En las redes sociales, muchos interpretaron la declaración como un desaire hacia la Selección argentina, vigente campeona del mundo, que también sigue siendo protagonista en la elite del fútbol internacional.

Sin embargo, mientras las redes sociales hacían lo que mejor saben hacer —convertir una frase en un conflicto diplomático futbolero—, Lionel Scaloni eligió el camino menos esperado: el de la calma. Consultado en conferencia de prensa, el entrenador argentino evitó cualquier confrontación y relativizó la controversia. “No escuché lo que dijo Lamine, pero claro que es una final anticipada si son dos grandes equipos, los dos favoritos”, respondió.

Lejos de sentirse ofendido por la omisión de Argentina, el técnico campeón del mundo fue incluso más allá y respaldó el concepto del joven español. “No me parece mal lo que haya dicho porque es la realidad. Posiblemente son dos de los favoritos”, explicó, dejando en claro que reconocer la calidad de un rival no implica desconocer el peso de la Albiceleste.

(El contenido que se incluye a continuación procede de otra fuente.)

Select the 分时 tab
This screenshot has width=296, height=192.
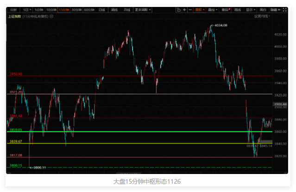pos(13,9)
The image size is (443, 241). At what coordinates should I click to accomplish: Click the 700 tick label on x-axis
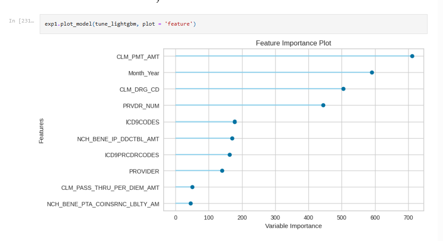pos(408,218)
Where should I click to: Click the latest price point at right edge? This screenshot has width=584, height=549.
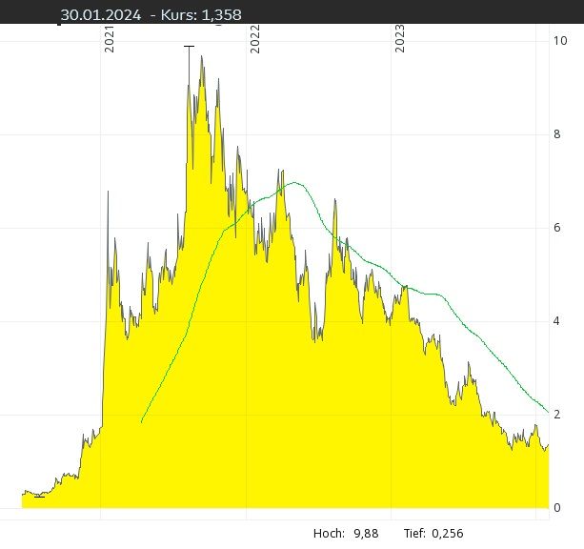click(548, 445)
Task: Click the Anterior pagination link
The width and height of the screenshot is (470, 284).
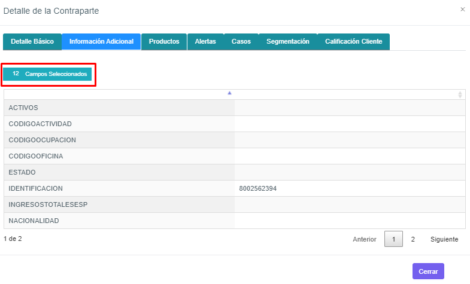Action: [x=365, y=239]
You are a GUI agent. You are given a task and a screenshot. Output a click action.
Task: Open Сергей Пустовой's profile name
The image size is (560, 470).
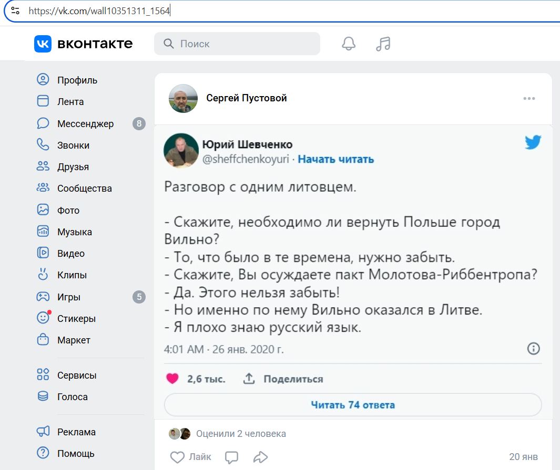pyautogui.click(x=247, y=98)
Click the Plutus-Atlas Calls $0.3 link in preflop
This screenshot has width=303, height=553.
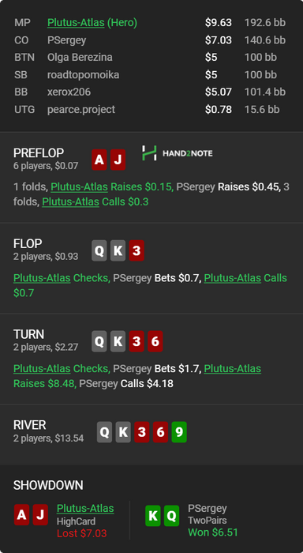coord(95,201)
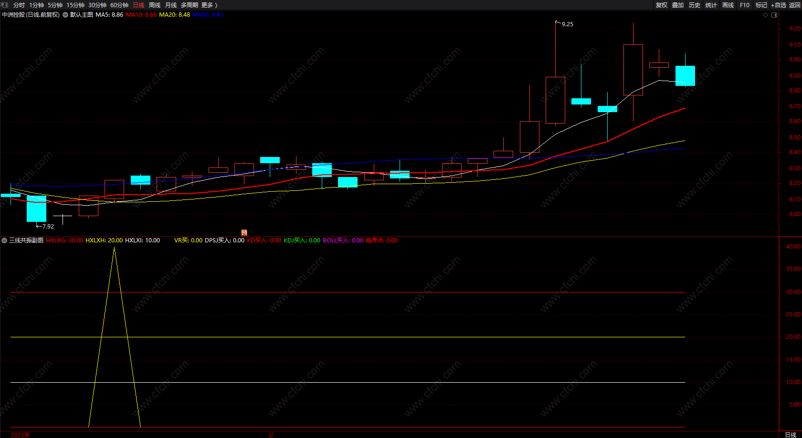Open the 标记 mark tool

coord(761,5)
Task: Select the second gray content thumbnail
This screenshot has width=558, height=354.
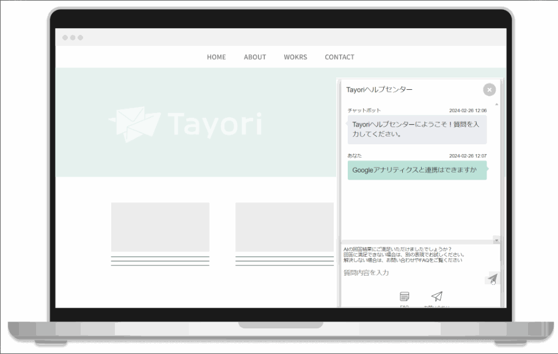Action: click(284, 227)
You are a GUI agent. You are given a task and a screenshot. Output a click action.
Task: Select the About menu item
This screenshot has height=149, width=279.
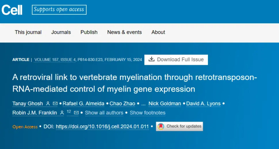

La respuesta de Scaloni volvió a mostrar una de las características que marcaron su ciclo al frente del seleccionado: evitar alimentar polémicas innecesarias. Mientras afuera algunos discutían quién merece el cartel de favorito, el entrenador prefirió recordar una máxima del fútbol: los títulos no se ganan en las conferencias de prensa ni en las redes sociales, sino dentro de la cancha.

El episodio también reflejó la madurez con la que el cuerpo técnico argentino maneja este tipo de situaciones. Después de conquistar la Copa del Mundo, la Copa América y la Finalissima, en el entorno de la Selección parecen tener claro que no hace falta entrar en cada debate para defender un prestigio que se sostiene con resultados y no con declaraciones.

Además, Scaloni volvió a dejar en evidencia su estrecho vínculo con el fútbol español, donde desarrolló gran parte de su carrera como jugador y entrenador. En más de una oportunidad reconoció que España es su “segunda casa” e incluso no descartó dirigir algún día a la selección ibérica. Por ahora, su prioridad sigue siendo Argentina, aunque quedó claro que, cuando aparecen declaraciones polémicas, el técnico prefiere responder con serenidad antes que sumar un capítulo más al siempre inagotable universo de las controversias futboleras.